Non vogliamo essere spogliati, ma sopravvestiti, affinchè ciò che è mortale venga assorbito, sia inghiottito dalla vita. Nel libro della Genesi leggiamo del sogno di Giuseppe, dove le 7 mucche magre e brutte inghiottono le 7 belle e grasse, senza lasciarne traccia. Al v. 4 Paolo afferma che noi vogliamo che tutto prenda la direzione contraria, che tutto sia inghiottito dalla vita, secondo anche l’immagine del Vangelo di Giovanni dal parto della donna. Essa è afflitta, ma quando ha dato alla luce il bimbo non si ricorda più della afflizione, per la gioia che è venuto al mondo un uomo. La prima parte del versetto, il non volere esser spogliati ma sopravvestiti, ci avverte peraltro che non si tratta che all’attuale vita se ne sostituirà una migliore, ma che tutte le cose, in particolare l’afflizione, la tribolazione e persino la morte trovano il loro senso e sono trasformate da questo inghiottimento operato dalla vita; entrano cioè nel ritmo dalla Pasqua. Filippesi 1,21-23 si avvicina molto ai vv6-9 di oggi. Oggi viene anche sottolineata la possibilità, da adesso, di fissare lo sguardo sulle cose invisibili e durature. La contemplazione delle Scritture che ci è data quotidianamente, non come lettera che uccide, ma come spirito che vivifica, è mio spazio proivilegiato di ciò.

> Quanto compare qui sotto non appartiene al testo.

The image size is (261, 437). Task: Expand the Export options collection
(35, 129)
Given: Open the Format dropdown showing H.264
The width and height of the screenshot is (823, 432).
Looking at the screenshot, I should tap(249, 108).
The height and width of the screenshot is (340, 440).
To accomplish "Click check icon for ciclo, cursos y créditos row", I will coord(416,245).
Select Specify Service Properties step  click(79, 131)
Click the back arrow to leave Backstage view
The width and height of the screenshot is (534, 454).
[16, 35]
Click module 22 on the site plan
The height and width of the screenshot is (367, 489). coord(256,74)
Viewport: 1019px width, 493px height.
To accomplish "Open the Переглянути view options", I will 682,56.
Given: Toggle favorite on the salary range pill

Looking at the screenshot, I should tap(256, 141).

La prospettiva della eterna tutta positiva, serena, di speranza, di vita, di pienezza, di “smisurata gloria” descritta oggi da Paolo mi sorprende. Mi è piaciuto molto il commento di Lucy, che riporta, con maggior chiarezza, quello che avevo confusamente pensato nella preghiera di stamattina.
“non ci scoraggiamo!”
“siamo pieni di fiducia!”
“ci sforziamo di essere a lui graditi”
Anche se “il nostro uomo esteriore si va disfacendo” (com’è vero soprattutto per noi veterani!), tuttavia “quello interiore si rinnova di giorno in giorno”. Non dobbiamo pensare però che l’uomo interiore sia solo la nostra parte spirituale, contrapposta a quella materiale: tutta la nostra persona è un uomo nuovo, una nuova creatura, dotata fin da ora di una vita di qualità superiore e indistruttibile, grazie alla caparra dello Spirito. Conosciamo la tribolazione, ma pregustiamo anche la gloria. – Al v. 1 compare anche il termine “tenda”, una bella immagine che sottolinea la provvisorietà del nostro stato attuale. Inoltre, c’è un “ean” che sarebbe meglio tradurre con “se”, piuttosto che con “quando”: “se sarà distrutta la nostra dimora terrena, che è una tenda, riceveremo da Dio una dimora… eterna, nei cieli”, cioè in Dio, nella sfera a Lui propria. – Il v.3 è stato tradotto meglio così (da Penna): “se pur saremo trovati ancora vestiti, non già nudi”; non esprime quindi una condizione perché possiamo assumere il nuovo vestito. Camminando nella fede, sappiamo che ciò che è mortale viene assorbito dalla vita e che il destino che il Padre ci ha preparato è di “abitare presso il Signore”. Nemmeno l’immagine del tribunale di Cristo può impaurirci: è solo uno stimolo a ben operare per “essere a lui graditi”.